Figure 5.

Hypercontractile activity of E143K myosin. (A) Fluorescence-based binding assays of E143K or WT myosin to pyrene-labeled F-actin. Note two different profiles of binding and a higher affinity of E143K myosin (K_d = 0.368 ± 0.09 µM, n = 4 curves performed in triplicate) for pyrene-actin compared with WT (K_d = 0.465 ± 0.138 µM, n = 4). (B) Actin-activated myosin ATPase activity of E143K and WT myosins. A significantly higher V_max was observed for E143K (0.721 ± 0.015 s⁻¹, n = 13) vs. WT (0.615 ± 0.014 s⁻¹, n = 11) myosin.
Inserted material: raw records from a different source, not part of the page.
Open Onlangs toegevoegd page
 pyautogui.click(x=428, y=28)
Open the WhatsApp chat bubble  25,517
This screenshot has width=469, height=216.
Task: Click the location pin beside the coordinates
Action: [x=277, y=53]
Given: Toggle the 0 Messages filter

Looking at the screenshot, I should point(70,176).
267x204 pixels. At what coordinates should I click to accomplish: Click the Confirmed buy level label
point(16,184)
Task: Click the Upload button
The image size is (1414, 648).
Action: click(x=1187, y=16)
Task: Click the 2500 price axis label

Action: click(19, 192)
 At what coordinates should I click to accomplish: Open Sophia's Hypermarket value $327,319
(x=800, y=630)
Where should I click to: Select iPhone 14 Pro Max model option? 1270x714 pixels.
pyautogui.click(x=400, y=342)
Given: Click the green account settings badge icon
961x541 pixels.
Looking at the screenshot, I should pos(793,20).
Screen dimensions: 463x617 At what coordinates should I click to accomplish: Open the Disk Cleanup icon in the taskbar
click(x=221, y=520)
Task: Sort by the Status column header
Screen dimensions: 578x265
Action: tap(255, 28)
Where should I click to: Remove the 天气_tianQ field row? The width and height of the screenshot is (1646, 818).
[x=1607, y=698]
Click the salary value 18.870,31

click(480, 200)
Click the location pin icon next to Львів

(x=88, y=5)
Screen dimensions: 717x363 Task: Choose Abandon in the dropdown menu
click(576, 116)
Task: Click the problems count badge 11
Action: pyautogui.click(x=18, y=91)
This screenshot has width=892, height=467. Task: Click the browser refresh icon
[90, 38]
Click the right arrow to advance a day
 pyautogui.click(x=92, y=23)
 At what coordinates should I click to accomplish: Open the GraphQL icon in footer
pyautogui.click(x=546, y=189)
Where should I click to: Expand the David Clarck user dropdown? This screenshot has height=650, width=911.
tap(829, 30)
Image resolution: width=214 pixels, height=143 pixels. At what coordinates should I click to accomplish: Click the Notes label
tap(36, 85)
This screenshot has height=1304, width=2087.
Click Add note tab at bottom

The assays were performed in triplicate. (C) Stopped-flow assessment of k_obs-[MgATP] dependence and the rates of dissociation of the acto-myosin complex in E143K vs. WT mice. The effective second order MgATP binding rates measured by the slope of ‘k_obs-[MgATP]’ were: 0.444 ± 0.039 × 10⁶ M⁻¹ s⁻¹, n = 4 for E143K, and 0.626 ± 0.068 × 10⁶ M⁻¹ s⁻¹, n = 3 for WT, and the difference was statistically significant (t-test, P = 0.0259). (D) Dissociation rates (k_obs) for individual MgATP concentrations for E143K vs. WT myosin dissociating from pyrene-labeled F-actin. Measurements were performed on myosin extracted from the left and right ventricles of 4–8 mo-old female and male E143K and WT mice. Approx. 5 hearts/per group were used to generate one batch of myosin and the experiments were repeated with 2–4 different batches of myosin. Data are presented as mean ± SEM, t-test, *P < 0.05 vs. WT.